▸ DATA FOR THIS EXERCISE:

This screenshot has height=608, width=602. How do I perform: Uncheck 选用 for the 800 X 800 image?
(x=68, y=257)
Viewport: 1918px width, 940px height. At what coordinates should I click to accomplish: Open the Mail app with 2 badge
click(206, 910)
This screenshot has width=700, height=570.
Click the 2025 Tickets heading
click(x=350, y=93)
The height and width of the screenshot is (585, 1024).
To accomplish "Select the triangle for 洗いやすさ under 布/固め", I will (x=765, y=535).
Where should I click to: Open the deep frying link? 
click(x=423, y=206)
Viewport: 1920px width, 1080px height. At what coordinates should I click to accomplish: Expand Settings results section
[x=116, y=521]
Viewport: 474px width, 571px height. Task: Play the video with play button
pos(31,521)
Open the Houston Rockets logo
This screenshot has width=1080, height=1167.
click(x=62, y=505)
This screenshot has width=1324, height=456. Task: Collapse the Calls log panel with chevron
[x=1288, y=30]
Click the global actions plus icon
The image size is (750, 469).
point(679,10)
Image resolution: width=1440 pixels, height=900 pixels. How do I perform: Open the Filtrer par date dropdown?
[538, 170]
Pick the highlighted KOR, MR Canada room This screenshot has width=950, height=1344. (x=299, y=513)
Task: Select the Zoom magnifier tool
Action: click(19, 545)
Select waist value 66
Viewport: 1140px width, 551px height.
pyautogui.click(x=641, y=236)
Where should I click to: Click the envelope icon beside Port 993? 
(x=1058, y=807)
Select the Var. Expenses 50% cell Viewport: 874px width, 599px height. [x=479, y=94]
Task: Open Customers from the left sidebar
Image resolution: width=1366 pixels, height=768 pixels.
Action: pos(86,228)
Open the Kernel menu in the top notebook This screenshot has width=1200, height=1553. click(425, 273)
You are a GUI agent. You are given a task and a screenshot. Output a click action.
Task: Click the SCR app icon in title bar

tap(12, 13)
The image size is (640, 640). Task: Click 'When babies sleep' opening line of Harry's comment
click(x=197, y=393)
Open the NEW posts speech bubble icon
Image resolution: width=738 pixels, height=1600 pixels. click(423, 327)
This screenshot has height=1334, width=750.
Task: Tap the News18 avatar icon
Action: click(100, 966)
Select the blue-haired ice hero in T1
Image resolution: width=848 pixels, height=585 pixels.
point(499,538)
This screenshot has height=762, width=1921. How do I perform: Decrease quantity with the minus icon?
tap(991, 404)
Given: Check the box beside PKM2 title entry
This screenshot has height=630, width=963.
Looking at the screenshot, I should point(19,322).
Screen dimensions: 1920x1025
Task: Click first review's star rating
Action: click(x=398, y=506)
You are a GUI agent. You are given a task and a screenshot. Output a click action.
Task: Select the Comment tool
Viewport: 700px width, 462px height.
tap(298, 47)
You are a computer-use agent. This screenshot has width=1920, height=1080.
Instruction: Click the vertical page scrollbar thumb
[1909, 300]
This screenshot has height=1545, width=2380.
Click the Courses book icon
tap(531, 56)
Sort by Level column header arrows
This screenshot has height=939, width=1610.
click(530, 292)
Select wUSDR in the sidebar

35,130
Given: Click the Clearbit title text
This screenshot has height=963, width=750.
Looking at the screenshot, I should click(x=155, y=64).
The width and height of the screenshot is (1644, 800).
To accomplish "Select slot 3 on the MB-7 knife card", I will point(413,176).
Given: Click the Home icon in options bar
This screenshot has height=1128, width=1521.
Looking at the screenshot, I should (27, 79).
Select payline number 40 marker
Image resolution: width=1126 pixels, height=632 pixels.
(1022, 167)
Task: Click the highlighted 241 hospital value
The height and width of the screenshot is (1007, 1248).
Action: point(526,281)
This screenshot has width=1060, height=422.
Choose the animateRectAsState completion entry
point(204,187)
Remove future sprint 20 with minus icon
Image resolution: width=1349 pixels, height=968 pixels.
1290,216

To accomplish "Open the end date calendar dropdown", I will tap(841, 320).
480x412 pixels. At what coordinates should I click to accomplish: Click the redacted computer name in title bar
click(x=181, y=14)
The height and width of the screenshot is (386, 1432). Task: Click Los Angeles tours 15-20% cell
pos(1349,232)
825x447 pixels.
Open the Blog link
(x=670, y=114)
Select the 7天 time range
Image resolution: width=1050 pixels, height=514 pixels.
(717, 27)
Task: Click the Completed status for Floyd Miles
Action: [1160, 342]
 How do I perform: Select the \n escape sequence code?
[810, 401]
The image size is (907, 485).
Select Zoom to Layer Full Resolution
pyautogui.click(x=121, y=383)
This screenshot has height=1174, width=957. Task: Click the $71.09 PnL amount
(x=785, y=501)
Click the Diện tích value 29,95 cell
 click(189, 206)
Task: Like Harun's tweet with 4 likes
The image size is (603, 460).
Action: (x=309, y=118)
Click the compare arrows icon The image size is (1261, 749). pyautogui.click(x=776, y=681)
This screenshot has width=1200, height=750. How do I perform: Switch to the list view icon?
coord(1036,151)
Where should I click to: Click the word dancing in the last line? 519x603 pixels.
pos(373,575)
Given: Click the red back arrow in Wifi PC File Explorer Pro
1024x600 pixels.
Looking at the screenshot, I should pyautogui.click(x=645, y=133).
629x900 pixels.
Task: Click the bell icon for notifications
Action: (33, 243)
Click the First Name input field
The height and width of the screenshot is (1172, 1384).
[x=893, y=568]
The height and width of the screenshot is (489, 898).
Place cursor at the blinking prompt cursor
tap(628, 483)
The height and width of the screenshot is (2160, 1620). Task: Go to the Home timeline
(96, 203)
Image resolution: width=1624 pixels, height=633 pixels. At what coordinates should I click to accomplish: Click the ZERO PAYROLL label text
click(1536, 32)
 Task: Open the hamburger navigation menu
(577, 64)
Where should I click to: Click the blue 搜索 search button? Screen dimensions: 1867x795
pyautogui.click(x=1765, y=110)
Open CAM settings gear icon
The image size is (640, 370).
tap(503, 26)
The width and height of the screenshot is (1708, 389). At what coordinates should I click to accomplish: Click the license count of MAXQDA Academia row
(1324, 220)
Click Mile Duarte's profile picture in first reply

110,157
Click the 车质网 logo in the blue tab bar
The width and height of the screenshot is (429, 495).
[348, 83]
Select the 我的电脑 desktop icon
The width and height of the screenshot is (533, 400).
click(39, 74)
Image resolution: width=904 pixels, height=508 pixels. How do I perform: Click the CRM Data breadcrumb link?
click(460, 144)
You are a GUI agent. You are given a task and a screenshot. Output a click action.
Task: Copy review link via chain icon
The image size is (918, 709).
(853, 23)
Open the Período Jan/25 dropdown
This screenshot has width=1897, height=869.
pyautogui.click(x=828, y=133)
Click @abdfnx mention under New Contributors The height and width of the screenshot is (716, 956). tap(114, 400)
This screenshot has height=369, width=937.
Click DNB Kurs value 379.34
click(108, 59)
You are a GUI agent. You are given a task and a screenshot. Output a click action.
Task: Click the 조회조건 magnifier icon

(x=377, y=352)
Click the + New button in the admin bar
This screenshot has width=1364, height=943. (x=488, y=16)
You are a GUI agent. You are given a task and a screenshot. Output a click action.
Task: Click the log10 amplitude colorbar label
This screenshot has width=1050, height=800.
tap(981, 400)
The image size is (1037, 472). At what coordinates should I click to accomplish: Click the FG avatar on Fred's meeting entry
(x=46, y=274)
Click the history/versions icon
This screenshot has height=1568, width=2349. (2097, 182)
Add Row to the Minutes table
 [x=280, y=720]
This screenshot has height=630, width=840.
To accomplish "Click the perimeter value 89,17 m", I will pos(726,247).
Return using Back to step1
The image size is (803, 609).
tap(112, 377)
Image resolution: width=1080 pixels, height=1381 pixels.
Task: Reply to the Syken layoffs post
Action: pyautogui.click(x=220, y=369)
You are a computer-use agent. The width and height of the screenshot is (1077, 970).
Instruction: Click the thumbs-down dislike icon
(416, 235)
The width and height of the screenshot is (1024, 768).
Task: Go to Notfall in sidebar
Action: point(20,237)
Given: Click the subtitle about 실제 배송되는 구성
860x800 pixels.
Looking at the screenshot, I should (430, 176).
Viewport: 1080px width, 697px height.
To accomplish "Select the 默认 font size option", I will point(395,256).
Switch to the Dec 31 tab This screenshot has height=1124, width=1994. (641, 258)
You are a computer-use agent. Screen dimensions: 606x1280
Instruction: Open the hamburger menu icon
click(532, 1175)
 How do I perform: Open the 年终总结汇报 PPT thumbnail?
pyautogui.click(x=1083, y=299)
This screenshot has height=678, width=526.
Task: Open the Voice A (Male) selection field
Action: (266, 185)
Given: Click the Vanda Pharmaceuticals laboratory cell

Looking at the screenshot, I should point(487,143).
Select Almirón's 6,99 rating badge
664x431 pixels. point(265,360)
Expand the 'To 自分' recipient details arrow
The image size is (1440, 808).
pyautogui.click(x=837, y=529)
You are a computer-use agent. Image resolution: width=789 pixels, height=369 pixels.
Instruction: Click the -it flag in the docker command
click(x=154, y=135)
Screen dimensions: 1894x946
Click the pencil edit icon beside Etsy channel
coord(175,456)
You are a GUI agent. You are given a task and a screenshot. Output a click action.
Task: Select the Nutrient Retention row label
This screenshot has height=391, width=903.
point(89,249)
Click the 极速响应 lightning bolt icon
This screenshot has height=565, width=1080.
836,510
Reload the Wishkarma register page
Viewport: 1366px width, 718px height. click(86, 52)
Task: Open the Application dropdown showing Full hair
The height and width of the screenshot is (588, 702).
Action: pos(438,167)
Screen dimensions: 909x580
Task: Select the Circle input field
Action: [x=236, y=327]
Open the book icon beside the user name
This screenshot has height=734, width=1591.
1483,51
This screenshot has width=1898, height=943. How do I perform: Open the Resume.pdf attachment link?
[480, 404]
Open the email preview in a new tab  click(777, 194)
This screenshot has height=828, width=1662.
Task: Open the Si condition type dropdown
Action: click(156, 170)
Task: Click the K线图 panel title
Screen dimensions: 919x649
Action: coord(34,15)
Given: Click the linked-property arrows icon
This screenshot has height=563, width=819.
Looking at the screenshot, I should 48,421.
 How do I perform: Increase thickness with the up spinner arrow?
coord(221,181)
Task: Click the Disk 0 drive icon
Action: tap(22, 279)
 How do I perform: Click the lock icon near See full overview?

▸ WHAT THE TASK ASKS: Could you return all lines from the data above that contain the string "arrows"?

▸ TASK RESPONSE:
Sort by Level column header arrows
Click the compare arrows icon The image size is (1261, 749). pyautogui.click(x=776, y=681)
Given: Click the linked-property arrows icon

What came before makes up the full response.